#### Texte à lire:
■ ■ ■ ■ ■ ■ ■

Sous le même titre (It’s a wonderful life) Franck Capra racontait en 1946 pourquoi un homme au bord de la faillite, interprété par James Stewart, aurait tort de se suicider puisque, s’il disparait, le sort de sa famille et des gens qu’il aime serait  épouvantable ; alors que s’il résiste au désespoir, il a tous les moyens en main, grâce aux gens qu’il a aidés, pour éviter la faillite et rendre heureux sa communauté.

Ces deux films n’ont pas en commun que  leur titre, au moins traduit en français (« la vie est belle ») ; ils ont aussi le même ressort dramatique : tout faire pour préparer au mieux l’avenir de ses enfants. Dans l’un, en leur cachant le pire. Dans l’autre, en visualisant assez le scenario du pire pour se révolter, et pour fonder sur l’altruisme une réponse efficace à l’adversité.

Aujourd’hui, nous sommes, comme chaque génération précédente, confrontés au même problème : que dire aux enfants, et aux adolescents, du monde qui les attend ? Doit-on leur affirmer  que le pire est vraisemblable, que le climat va se dégrader irréversiblement, que la biodiversité va disparaitre, que des milliards de gens vont migrer, que des armes terribles vont apparaitre, que les  communautés vont se dresser les unes contre les autres, sans qu’on ne puisse plus rien faire pour l’éviter, comme le croit  James Stewart? Ou, au contraire, va-t-on leur cacher tous les risques, leur  faire croire que tout va bien, que les indices de catastrophe auxquels les enfants ont accès par les médias ne sont que des incidents sans importance, comme tente le faire croire Roberto Benigni à son fils ?

Toutes les générations dans le passé ont été confrontées à ce dilemme . Et celles qui, au début du vingtième siècle, expliquaient à leurs enfants que le siècle à venir allait être  tout entier magnifique, (ce qui était vraisemblable)  ont conduit, par leur inaction, au pire siècle de l’histoire humaine, parce qu’ils n’avaient pas réussi à en prévoir les écueils.

Et aujourd’hui encore, l’optimisme béat et le pessimisme résigné sont inacceptables. Alors qu’existe une troisième voie, plus réaliste, plus pédagogique et plus utile.

■ ■ ■ ■ ■ ■ ■

#### Données affichées:
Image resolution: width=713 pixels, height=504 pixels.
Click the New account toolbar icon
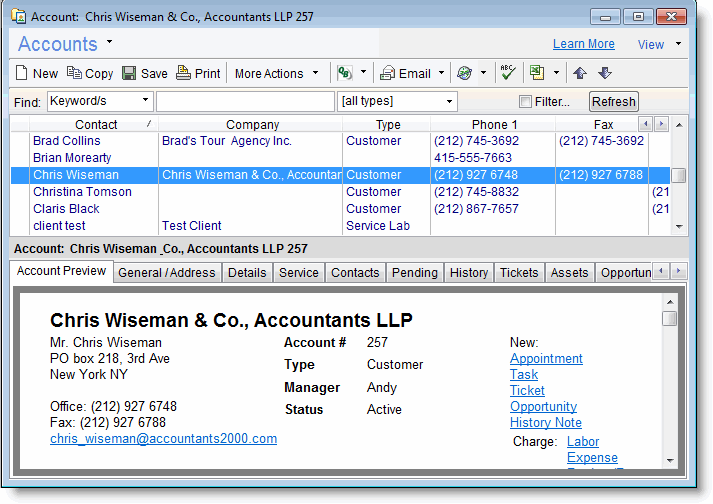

■ ■ ■ ■ ■ ■ ■

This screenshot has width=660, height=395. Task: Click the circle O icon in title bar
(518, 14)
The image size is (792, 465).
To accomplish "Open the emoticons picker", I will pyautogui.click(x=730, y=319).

■ ■ ■ ■ ■ ■ ■

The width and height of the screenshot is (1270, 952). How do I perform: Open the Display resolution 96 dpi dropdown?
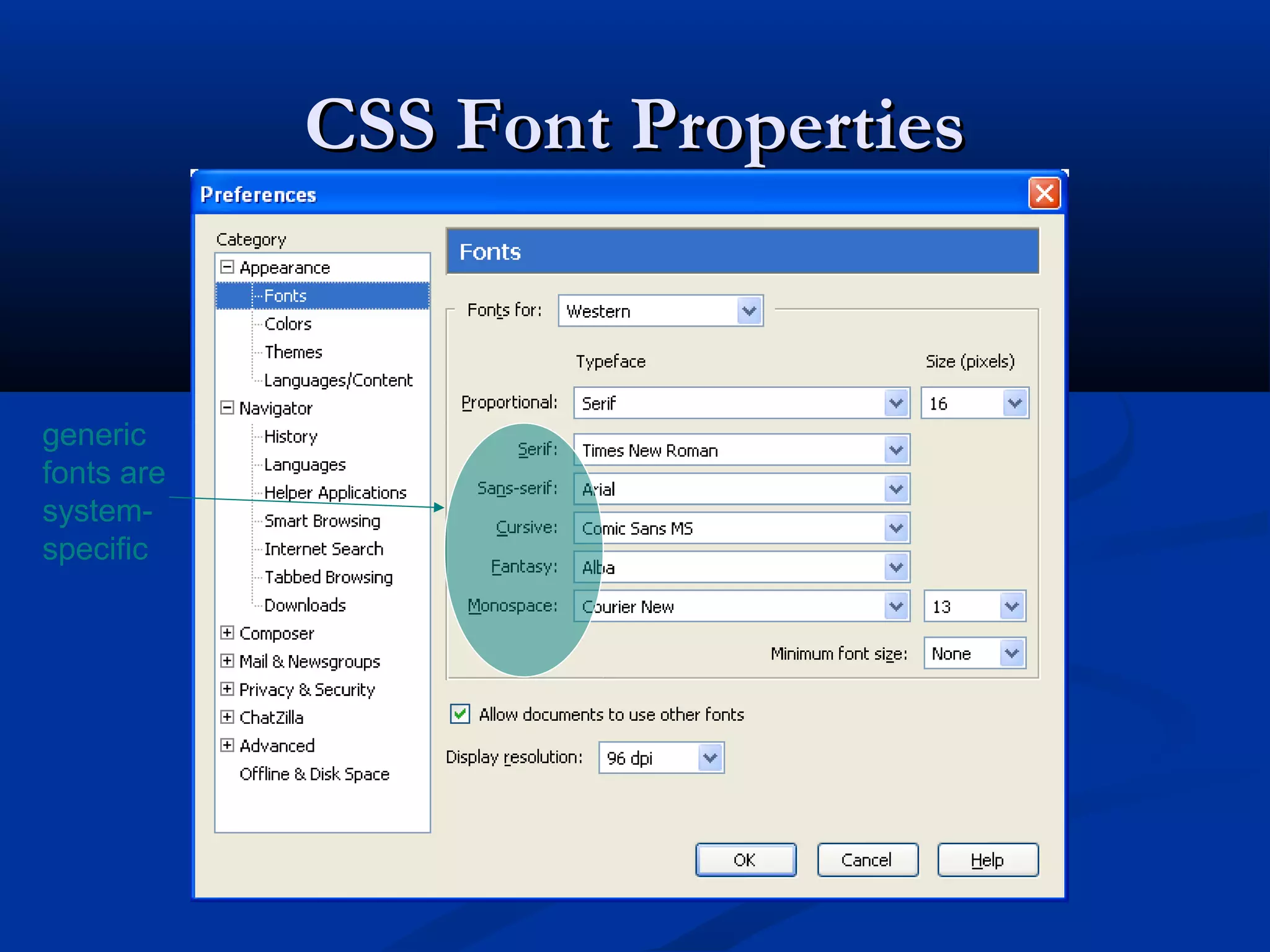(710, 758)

■ ■ ■ ■ ■ ■ ■

#### Consigne:
Dans le texte sur les deux films « La vie est belle », relevez chacun des périls à venir énumérés dans la question qui commence par « Doit-on leur affirmer ». Les données ne jouent aucun rôle ici.

#### Réponse rédigée:
- Le climat va se dégrader irréversiblement.
- La biodiversité va disparaître.
- Des milliards de gens vont migrer.
- Des armes terribles vont apparaître.
- Les communautés vont se dresser les unes contre les autres.